University search committees can fix this. A fair interview question is: “Do you plan to keep your lab going while you handle this other job?” If the answer is yes, proceed with caution, if at all.
No, Holden, there is no leader (with due apologies to Francis Church ;)
Dear Professor Thorp,
Tangential as it may very well be, if I may, I am trigger-sensitive to the sound of leader. Simply put, is it not, mildly-stated, a confabulation?
At the risk of sounding whataboutist, we have brains, not one, but way too many to count, none of which seem to have a leader neuron, so to speak, and yet they work and continue to work well.
Is leader yet another subversive construct by the self-anointed intellectuals, hell-bent on holding hostage the subaltern in a state of make-believe purgatory of waiting, all waiting for some vaguely visualized something (or not even a thing anymore), with no positive properties, an ill-conceived other, not-them, notwithstanding their selves that are there to do all that needs to be done for them, a so-called leader to deliver.

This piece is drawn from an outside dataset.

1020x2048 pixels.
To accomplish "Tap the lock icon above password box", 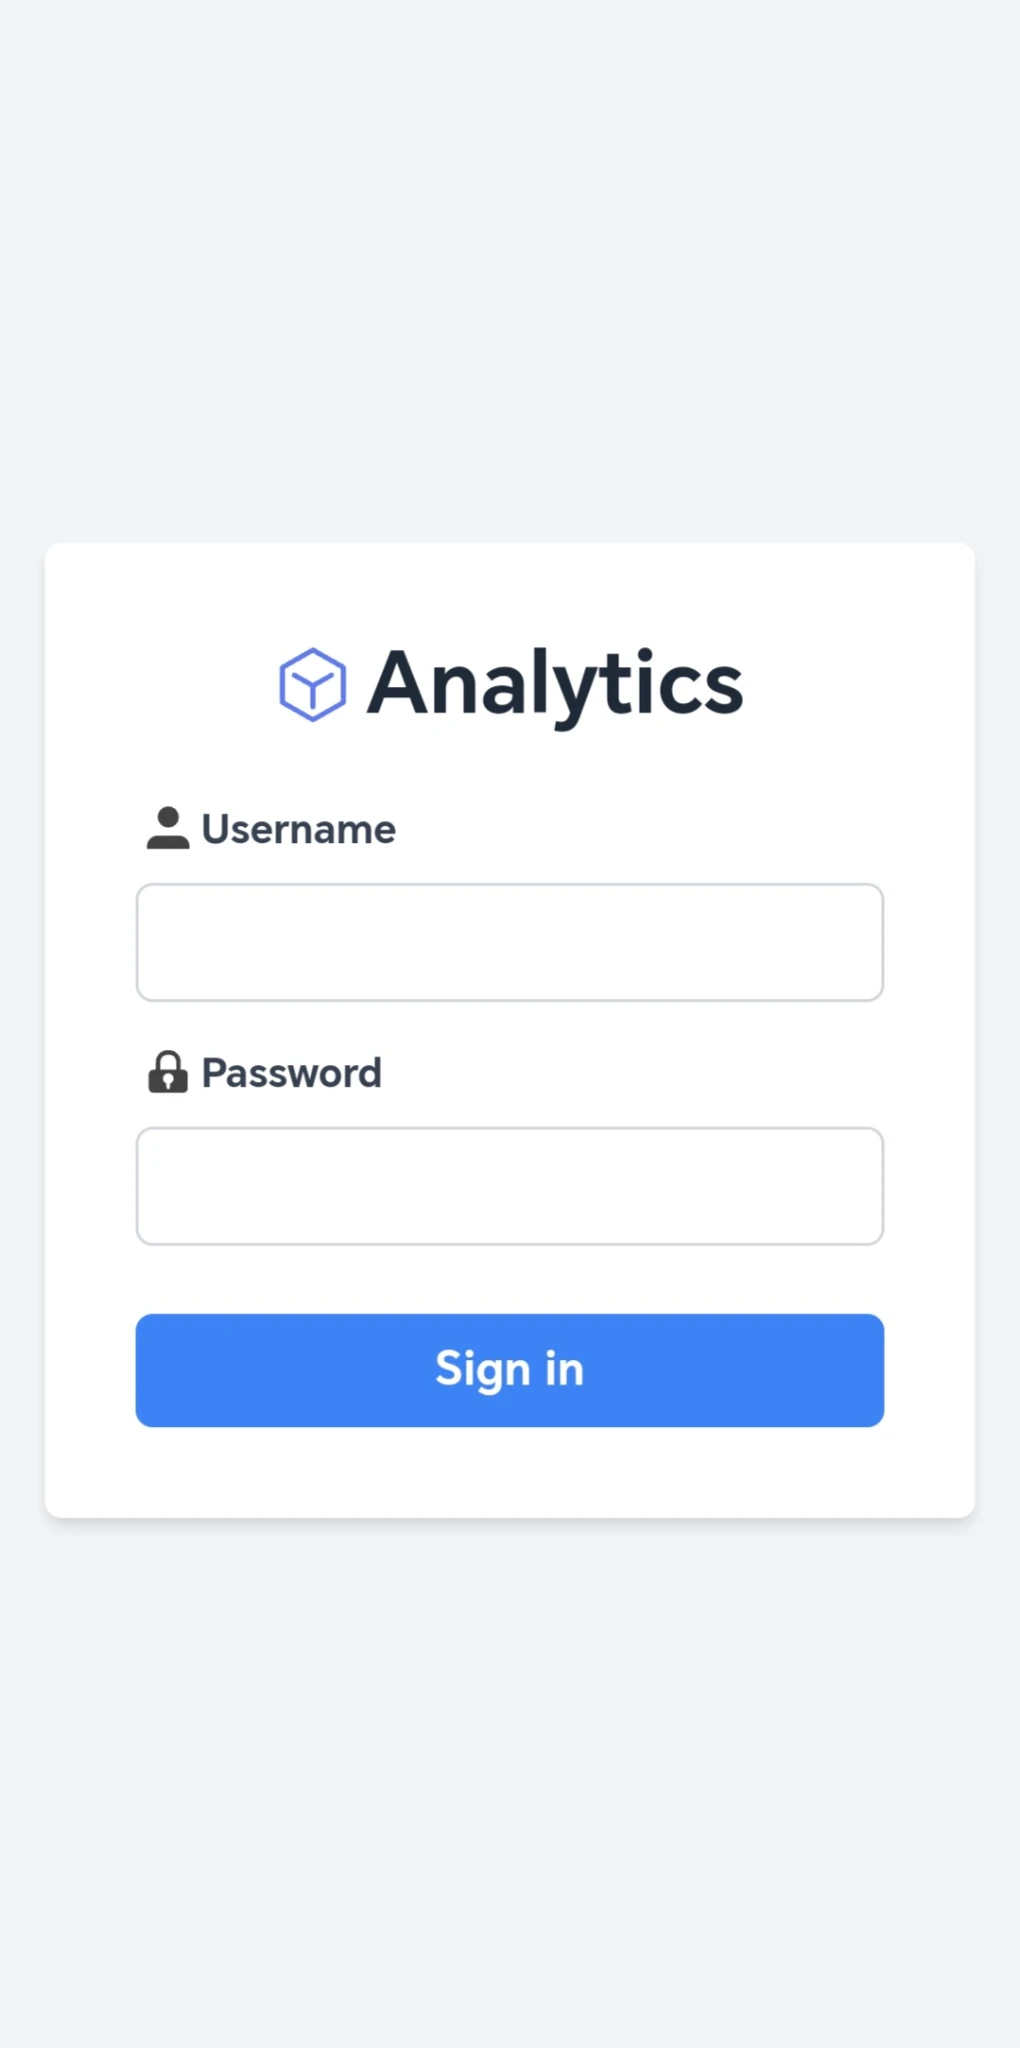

Why do collectives of individuals, now baptized mass (note the implicit degradation of an individual to mass defined by indistinguishability, by the negation of all that is definitive of personhood), need a leader to lead them, when we a have a brain (e.g., my brain, if none else), which as a society of neurons (I hope Minsky doesn't sue me ;) that seems to be working well, with no leader neuron leading the way?
Leadership is about stories, about peddling narratives (descriptions are too difficult for their puny brains; cf. Gardner).
Please allow me to close with my Professor F. William Lawvere's abstraction of the workings of societies, with specific reference to the place of individual in the space of their of societies:
Individuals do not set the course of events; it is the social force.
https://www.acsu.buffalo.edu/~wlawvere/ToposMotion.pdf
Thank you very much for your patient reading!
Thanking you,
Yours truly,
poison
This.
"And it’s a massive injustice to the laboratory trainees who deserve excellent mentorship."